[Passage Boundary: Start]
In 2023 Carnival (CCL -0.13%) had 3.5 million first-time cruisers aboard its fleet of ships. To put that in a better context, it attracted 51% more new-to-cruising guests in the fourth quarter of 2023 than it did in the fourth quarter of 2022. Is this a sustainable growth driver?

Carnival believes it offers great value

Carnival has been benefiting from a resurgence in demand for cruises following the effective industry shutdown during the early days of the coronavirus pandemic. But that demand isn't just coming from existing cruisers -- there's a whole new contingent of people who are experiencing cruising for the very first time. As noted above, 3.5 million new-to-cruise guests came aboard a Carnival ship in 2023.

Two couples eating on a cruise ship with a staff member talking to them.

Image source: Getty Images.

That has helped the company increase occupancy levels, ending 2023 at 98% of the pre-COVID average. At the same time, Carnival has been adjusting its business to push customers toward more on-board spending. More customers and more onboard spending is a double win. According to the company, 2023 unit-adjusted EBITDA (earnings before interest, taxes, depreciation, and amortization) exceeded 2019 levels.
[Passage Boundary: End]
[Dataset extract Boundary: Start]
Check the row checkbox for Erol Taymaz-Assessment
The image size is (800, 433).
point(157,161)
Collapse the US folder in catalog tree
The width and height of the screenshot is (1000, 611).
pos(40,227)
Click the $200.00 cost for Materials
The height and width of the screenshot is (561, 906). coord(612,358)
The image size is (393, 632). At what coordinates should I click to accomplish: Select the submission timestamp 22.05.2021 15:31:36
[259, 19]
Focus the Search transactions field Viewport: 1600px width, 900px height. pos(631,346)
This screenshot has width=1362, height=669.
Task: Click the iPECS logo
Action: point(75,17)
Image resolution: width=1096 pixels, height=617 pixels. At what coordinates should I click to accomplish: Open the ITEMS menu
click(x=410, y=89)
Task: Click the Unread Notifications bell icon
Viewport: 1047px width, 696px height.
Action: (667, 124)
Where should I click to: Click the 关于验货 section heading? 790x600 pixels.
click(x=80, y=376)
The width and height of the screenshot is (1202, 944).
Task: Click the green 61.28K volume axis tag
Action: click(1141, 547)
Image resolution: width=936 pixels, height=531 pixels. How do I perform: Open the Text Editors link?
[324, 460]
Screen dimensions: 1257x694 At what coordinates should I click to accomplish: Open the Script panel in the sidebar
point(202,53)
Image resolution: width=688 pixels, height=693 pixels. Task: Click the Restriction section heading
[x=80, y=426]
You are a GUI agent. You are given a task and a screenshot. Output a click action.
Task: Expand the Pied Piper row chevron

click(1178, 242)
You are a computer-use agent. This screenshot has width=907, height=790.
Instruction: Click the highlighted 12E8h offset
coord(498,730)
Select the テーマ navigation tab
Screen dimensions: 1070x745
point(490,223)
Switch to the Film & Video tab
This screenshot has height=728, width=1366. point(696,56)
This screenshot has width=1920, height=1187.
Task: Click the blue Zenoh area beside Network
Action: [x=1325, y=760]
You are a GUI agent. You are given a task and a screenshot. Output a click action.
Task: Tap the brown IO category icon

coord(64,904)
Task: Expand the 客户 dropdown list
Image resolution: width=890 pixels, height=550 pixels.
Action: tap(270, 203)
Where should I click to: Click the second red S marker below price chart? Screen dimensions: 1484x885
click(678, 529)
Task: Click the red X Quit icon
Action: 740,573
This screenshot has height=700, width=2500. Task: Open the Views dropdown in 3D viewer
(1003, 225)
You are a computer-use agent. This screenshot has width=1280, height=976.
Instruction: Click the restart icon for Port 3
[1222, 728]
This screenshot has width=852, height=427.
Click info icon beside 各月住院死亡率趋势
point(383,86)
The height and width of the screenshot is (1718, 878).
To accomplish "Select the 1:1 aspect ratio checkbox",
[Dataset extract Boundary: End]
Work task A:
Quote the Carnival passage word for word, the stretch from "In 2023 Carnival" through "source: Getty Images.".
Work task B:
Tell whether each statement agrees with the Carnival passage, answering yes or no and quoting the deciding words: (i) Carnival carried 3.5 million first-time cruisers in 2023. (ii) Carnival ended 2023 with occupancy above its pre-COVID average. (iii) Carnival's 2023 unit-adjusted EBITDA fell short of 2019 levels.

Response box A:
In 2023 Carnival (CCL -0.13%) had 3.5 million first-time cruisers aboard its fleet of ships. To put that in a better context, it attracted 51% more new-to-cruising guests in the fourth quarter of 2023 than it did in the fourth quarter of 2022. Is this a sustainable growth driver?

Carnival believes it offers great value

Carnival has been benefiting from a resurgence in demand for cruises following the effective industry shutdown during the early days of the coronavirus pandemic. But that demand isn't just coming from existing cruisers -- there's a whole new contingent of people who are experiencing cruising for the very first time. As noted above, 3.5 million new-to-cruise guests came aboard a Carnival ship in 2023.

Two couples eating on a cruise ship with a staff member talking to them.

Image source: Getty Images.

Response box B:
(i) Yes: "In 2023 Carnival (CCL -0.13%) had 3.5 million first-time cruisers aboard its fleet of ships."
(ii) No: "ending 2023 at 98% of the pre-COVID average."
(iii) No: "2023 unit-adjusted EBITDA (earnings before interest, taxes, depreciation, and amortization) exceeded 2019 levels."